Task objective
All the records that follow need to be reproduced exactly. Omit the images.

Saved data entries
——————————
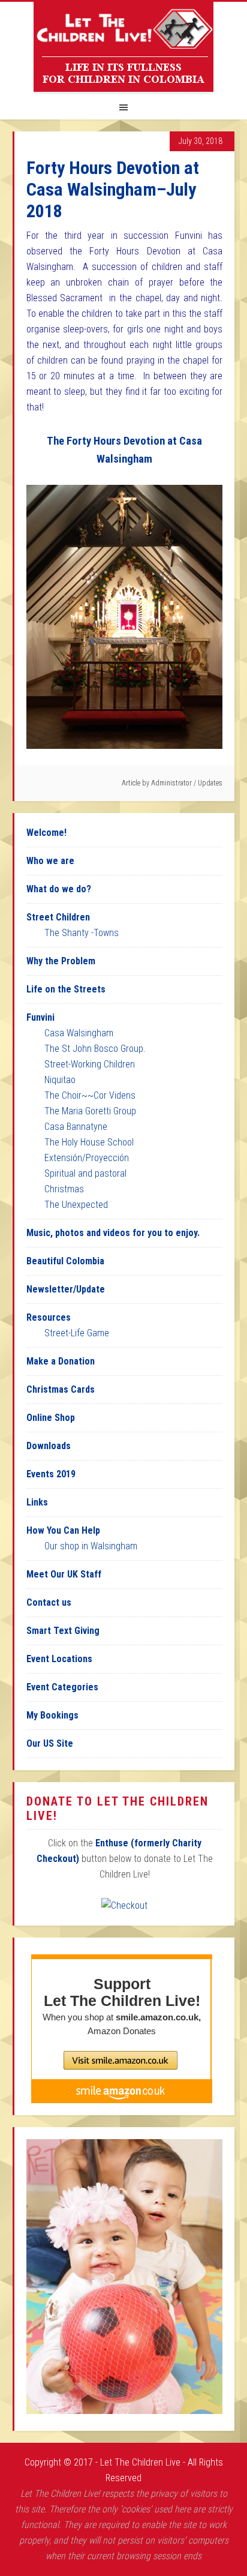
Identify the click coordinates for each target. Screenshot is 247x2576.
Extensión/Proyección (86, 1157)
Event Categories (62, 1687)
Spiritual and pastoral (85, 1173)
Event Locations (59, 1659)
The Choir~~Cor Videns (89, 1095)
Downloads (48, 1446)
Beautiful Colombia (65, 1261)
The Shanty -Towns (81, 932)
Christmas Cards (60, 1389)
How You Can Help (63, 1530)
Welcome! (46, 832)
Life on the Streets (66, 989)
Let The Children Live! (123, 47)
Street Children (58, 917)
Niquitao (60, 1079)
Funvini (40, 1017)
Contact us (48, 1602)
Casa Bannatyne (75, 1126)
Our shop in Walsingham (90, 1546)
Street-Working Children (89, 1064)
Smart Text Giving (63, 1630)
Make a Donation (60, 1361)
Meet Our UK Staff (63, 1574)
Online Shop (50, 1417)
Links (37, 1502)
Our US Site (49, 1743)
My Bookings (52, 1715)
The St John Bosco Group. (95, 1048)
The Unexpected (76, 1204)
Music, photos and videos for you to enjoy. (113, 1232)
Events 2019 (51, 1474)
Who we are (50, 860)
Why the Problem (60, 961)
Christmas (64, 1189)
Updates (210, 783)
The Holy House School (89, 1142)
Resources (48, 1317)
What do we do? (58, 889)
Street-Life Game (76, 1333)
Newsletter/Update (65, 1289)
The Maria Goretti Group (90, 1111)
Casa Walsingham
——————————
Exercise result
Identify the click coordinates for each target. Screenshot is 247x2576.
Extensión/Proyección (86, 1157)
Event Categories (62, 1687)
Spiritual and pastoral (85, 1173)
Event Locations (59, 1659)
The Choir~~Cor Videns (89, 1095)
Downloads (48, 1446)
Beautiful Colombia (65, 1261)
The Shanty -Towns (81, 932)
Christmas Cards (60, 1389)
How You Can Help (63, 1530)
Welcome! (46, 832)
Life on the Streets (66, 989)
Let The Children Live! (123, 47)
Street Children (58, 917)
Niquitao (60, 1079)
Funvini (40, 1017)
Contact us (48, 1602)
Casa Bannatyne (75, 1126)
Our shop in Walsingham (90, 1546)
Street-Working Children (89, 1064)
Smart Text Giving (63, 1630)
Make a Donation (60, 1361)
Meet Our UK Staff (63, 1574)
Online Shop (50, 1417)
Links (37, 1502)
Our US Site (49, 1743)
My Bookings (52, 1715)
The St John Bosco Group. (95, 1048)
The Unexpected (76, 1204)
Music, photos and videos for you to enjoy. (113, 1232)
Events 2019 (51, 1474)
Who we are (50, 860)
Why the Problem (60, 961)
Christmas (64, 1189)
Updates (210, 783)
The Holy House School (89, 1142)
Resources (48, 1317)
What do we do? (58, 889)
Street-Life Game (76, 1333)
Newsletter/Update (65, 1289)
The Maria Goretti Group (90, 1111)
Casa Walsingham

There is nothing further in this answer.